### [WHAT YOU SHOULD DO]
Lines from the top of the entries through the line that has "Viewport: 747px width, 560px height." must be duplicated exactly, and no others.

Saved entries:
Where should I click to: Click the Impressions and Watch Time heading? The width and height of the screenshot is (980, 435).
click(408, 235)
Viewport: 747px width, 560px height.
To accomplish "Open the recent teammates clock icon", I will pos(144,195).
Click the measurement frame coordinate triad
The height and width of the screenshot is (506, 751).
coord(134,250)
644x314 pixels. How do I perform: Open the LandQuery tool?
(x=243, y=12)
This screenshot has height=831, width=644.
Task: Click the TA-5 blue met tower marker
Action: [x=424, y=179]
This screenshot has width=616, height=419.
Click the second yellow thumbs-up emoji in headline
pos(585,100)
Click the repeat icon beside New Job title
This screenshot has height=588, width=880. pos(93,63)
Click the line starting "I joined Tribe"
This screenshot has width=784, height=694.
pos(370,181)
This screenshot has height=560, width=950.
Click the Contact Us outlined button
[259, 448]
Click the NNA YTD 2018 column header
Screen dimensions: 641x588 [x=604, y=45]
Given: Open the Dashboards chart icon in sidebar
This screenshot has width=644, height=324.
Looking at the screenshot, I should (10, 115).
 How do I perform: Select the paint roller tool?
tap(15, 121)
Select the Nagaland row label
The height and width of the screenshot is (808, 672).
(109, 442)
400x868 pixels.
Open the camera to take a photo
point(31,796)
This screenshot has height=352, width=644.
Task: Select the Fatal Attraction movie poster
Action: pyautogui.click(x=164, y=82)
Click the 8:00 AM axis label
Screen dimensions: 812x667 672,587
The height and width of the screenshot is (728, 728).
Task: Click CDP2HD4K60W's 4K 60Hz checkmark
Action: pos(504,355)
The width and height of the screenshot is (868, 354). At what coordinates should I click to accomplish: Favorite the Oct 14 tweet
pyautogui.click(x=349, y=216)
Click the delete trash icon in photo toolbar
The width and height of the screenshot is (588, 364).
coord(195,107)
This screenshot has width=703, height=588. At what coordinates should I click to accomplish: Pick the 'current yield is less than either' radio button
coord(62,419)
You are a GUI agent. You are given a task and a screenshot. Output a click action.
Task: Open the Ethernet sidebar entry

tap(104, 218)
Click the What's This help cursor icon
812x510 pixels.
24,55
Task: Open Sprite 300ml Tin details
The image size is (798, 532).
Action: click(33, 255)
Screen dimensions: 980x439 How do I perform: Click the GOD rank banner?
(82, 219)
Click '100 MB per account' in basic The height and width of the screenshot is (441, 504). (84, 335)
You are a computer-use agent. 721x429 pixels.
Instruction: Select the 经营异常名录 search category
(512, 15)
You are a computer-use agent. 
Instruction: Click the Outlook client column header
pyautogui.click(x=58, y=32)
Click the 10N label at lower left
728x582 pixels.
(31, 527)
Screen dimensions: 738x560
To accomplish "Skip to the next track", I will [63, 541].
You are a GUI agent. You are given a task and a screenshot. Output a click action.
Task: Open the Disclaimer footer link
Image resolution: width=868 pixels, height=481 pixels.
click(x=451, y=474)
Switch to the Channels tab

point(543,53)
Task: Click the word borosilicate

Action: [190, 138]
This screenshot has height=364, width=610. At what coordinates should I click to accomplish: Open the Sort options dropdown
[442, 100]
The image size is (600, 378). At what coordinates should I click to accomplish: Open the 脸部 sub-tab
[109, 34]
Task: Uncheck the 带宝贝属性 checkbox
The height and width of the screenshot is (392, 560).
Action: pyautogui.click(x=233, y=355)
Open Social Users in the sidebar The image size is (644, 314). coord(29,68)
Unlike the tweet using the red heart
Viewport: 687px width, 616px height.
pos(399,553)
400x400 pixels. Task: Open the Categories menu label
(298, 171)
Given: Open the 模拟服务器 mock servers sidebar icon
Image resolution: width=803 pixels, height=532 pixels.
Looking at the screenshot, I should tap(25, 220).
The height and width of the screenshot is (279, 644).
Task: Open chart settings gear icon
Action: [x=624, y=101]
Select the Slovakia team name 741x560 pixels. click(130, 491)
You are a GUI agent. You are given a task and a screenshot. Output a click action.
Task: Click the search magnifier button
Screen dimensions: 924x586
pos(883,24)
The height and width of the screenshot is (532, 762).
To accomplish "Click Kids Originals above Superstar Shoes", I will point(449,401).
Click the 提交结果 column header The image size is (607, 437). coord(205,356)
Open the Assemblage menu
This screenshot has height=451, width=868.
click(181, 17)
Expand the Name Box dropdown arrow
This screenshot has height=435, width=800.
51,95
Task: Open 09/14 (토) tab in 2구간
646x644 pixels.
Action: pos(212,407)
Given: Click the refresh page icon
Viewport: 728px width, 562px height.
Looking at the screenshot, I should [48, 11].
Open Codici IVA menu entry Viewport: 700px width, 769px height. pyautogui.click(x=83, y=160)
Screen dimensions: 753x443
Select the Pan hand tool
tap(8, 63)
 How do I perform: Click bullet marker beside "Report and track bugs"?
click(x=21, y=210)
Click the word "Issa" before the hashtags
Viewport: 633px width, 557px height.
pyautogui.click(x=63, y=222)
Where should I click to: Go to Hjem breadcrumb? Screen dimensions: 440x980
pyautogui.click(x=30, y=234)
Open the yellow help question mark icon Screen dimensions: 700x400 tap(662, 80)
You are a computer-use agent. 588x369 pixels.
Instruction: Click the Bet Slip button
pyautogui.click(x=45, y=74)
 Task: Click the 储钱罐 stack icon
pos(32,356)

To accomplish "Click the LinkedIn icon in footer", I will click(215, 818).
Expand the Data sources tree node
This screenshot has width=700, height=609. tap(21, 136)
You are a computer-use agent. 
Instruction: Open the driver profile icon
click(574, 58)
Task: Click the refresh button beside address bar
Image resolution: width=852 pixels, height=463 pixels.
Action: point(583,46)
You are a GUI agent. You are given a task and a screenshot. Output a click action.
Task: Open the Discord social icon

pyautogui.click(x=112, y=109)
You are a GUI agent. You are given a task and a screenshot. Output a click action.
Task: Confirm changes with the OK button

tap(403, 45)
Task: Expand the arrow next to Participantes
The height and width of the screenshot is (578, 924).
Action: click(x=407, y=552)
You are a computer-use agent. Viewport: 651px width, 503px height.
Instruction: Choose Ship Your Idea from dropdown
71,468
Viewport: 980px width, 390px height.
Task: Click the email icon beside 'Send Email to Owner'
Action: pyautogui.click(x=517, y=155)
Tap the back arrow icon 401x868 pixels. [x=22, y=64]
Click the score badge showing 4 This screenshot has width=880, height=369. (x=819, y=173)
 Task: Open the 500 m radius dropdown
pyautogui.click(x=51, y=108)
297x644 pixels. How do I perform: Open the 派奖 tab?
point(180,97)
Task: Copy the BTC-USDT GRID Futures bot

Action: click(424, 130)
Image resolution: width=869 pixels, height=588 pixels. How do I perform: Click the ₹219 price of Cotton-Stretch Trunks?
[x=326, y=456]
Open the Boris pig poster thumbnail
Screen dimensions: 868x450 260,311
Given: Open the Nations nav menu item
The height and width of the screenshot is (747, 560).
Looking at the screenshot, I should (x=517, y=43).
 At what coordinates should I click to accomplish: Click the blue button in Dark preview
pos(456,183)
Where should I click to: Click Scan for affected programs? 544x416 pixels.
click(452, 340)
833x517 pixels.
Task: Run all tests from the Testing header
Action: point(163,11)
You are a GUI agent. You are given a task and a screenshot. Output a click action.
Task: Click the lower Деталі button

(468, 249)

### [RESPONSE TO THE EXERCISE]
Where should I click to: Click the Impressions and Watch Time heading? The width and height of the screenshot is (980, 435).
click(408, 235)
Viewport: 747px width, 560px height.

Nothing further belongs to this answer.